Each line below must be printed exactly as it stands.

**RECORDS SUPPLIED**
Start of Block

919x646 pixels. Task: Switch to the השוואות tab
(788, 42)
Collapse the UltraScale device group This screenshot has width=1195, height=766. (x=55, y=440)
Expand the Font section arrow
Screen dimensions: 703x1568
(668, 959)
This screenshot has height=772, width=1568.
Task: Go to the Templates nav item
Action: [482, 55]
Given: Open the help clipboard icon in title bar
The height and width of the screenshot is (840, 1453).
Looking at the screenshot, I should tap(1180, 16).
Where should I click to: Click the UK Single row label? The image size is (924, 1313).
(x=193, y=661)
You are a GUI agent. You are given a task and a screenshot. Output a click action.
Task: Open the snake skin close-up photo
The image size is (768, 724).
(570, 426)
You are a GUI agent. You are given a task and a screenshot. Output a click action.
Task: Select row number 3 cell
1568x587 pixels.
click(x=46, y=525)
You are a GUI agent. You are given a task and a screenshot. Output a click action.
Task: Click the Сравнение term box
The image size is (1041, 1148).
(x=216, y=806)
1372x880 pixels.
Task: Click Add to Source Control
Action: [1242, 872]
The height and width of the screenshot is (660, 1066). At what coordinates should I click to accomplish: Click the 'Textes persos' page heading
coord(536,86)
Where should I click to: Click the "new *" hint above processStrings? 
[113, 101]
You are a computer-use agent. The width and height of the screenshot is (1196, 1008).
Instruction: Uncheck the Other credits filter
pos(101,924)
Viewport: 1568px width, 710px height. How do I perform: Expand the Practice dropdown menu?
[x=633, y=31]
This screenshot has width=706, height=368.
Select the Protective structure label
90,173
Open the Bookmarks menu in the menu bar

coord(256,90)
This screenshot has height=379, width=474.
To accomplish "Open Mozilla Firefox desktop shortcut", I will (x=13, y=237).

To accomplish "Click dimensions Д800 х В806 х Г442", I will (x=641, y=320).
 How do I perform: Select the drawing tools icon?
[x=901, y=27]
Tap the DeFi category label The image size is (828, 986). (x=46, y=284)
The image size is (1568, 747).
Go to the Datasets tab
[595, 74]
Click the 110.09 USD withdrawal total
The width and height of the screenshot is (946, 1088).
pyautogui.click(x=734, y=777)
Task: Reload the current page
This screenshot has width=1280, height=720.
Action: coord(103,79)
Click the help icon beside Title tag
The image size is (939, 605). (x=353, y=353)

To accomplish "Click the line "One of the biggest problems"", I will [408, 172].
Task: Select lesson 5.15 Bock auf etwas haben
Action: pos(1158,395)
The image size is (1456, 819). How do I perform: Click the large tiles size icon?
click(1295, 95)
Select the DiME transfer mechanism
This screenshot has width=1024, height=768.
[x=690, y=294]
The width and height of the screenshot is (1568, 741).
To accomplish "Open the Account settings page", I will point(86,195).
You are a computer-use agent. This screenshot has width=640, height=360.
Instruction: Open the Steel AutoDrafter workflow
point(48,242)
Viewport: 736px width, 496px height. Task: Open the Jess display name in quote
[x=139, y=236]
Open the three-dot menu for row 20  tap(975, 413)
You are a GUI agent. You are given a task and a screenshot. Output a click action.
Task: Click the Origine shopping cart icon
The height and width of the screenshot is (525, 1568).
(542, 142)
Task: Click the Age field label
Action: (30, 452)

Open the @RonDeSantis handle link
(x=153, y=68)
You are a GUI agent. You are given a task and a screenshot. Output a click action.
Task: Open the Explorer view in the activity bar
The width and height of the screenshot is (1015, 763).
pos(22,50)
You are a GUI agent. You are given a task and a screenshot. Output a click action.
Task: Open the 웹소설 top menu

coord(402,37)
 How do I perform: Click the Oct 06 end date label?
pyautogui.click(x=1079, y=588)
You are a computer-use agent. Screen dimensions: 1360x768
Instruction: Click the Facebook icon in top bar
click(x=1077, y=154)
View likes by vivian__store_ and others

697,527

End of Block

**PROBLEM SOLUTION**
919x646 pixels. Task: Switch to the השוואות tab
(788, 42)
Collapse the UltraScale device group This screenshot has width=1195, height=766. (x=55, y=440)
Expand the Font section arrow
Screen dimensions: 703x1568
(668, 959)
This screenshot has height=772, width=1568.
Task: Go to the Templates nav item
Action: [482, 55]
Given: Open the help clipboard icon in title bar
The height and width of the screenshot is (840, 1453).
Looking at the screenshot, I should tap(1180, 16).
Where should I click to: Click the UK Single row label? The image size is (924, 1313).
(x=193, y=661)
You are a GUI agent. You are given a task and a screenshot. Output a click action.
Task: Open the snake skin close-up photo
The image size is (768, 724).
(570, 426)
You are a GUI agent. You are given a task and a screenshot. Output a click action.
Task: Select row number 3 cell
1568x587 pixels.
click(x=46, y=525)
You are a GUI agent. You are given a task and a screenshot. Output a click action.
Task: Click the Сравнение term box
The image size is (1041, 1148).
(x=216, y=806)
1372x880 pixels.
Task: Click Add to Source Control
Action: [1242, 872]
The height and width of the screenshot is (660, 1066). At what coordinates should I click to accomplish: Click the 'Textes persos' page heading
coord(536,86)
Where should I click to: Click the "new *" hint above processStrings? 
[113, 101]
You are a computer-use agent. The width and height of the screenshot is (1196, 1008).
Instruction: Uncheck the Other credits filter
pos(101,924)
Viewport: 1568px width, 710px height. How do I perform: Expand the Practice dropdown menu?
[x=633, y=31]
This screenshot has width=706, height=368.
Select the Protective structure label
90,173
Open the Bookmarks menu in the menu bar

coord(256,90)
This screenshot has height=379, width=474.
To accomplish "Open Mozilla Firefox desktop shortcut", I will (x=13, y=237).

To accomplish "Click dimensions Д800 х В806 х Г442", I will (x=641, y=320).
 How do I perform: Select the drawing tools icon?
[x=901, y=27]
Tap the DeFi category label The image size is (828, 986). (x=46, y=284)
The image size is (1568, 747).
Go to the Datasets tab
[595, 74]
Click the 110.09 USD withdrawal total
The width and height of the screenshot is (946, 1088).
pyautogui.click(x=734, y=777)
Task: Reload the current page
This screenshot has width=1280, height=720.
Action: coord(103,79)
Click the help icon beside Title tag
The image size is (939, 605). (x=353, y=353)

To accomplish "Click the line "One of the biggest problems"", I will [408, 172].
Task: Select lesson 5.15 Bock auf etwas haben
Action: pos(1158,395)
The image size is (1456, 819). How do I perform: Click the large tiles size icon?
click(1295, 95)
Select the DiME transfer mechanism
This screenshot has width=1024, height=768.
[x=690, y=294]
The width and height of the screenshot is (1568, 741).
To accomplish "Open the Account settings page", I will point(86,195).
You are a computer-use agent. This screenshot has width=640, height=360.
Instruction: Open the Steel AutoDrafter workflow
point(48,242)
Viewport: 736px width, 496px height. Task: Open the Jess display name in quote
[x=139, y=236]
Open the three-dot menu for row 20  tap(975, 413)
You are a GUI agent. You are given a task and a screenshot. Output a click action.
Task: Click the Origine shopping cart icon
The height and width of the screenshot is (525, 1568).
(542, 142)
Task: Click the Age field label
Action: (30, 452)

Open the @RonDeSantis handle link
(x=153, y=68)
You are a GUI agent. You are given a task and a screenshot. Output a click action.
Task: Open the Explorer view in the activity bar
The width and height of the screenshot is (1015, 763).
pos(22,50)
You are a GUI agent. You are given a task and a screenshot. Output a click action.
Task: Open the 웹소설 top menu

coord(402,37)
 How do I perform: Click the Oct 06 end date label?
pyautogui.click(x=1079, y=588)
You are a computer-use agent. Screen dimensions: 1360x768
Instruction: Click the Facebook icon in top bar
click(x=1077, y=154)
View likes by vivian__store_ and others

697,527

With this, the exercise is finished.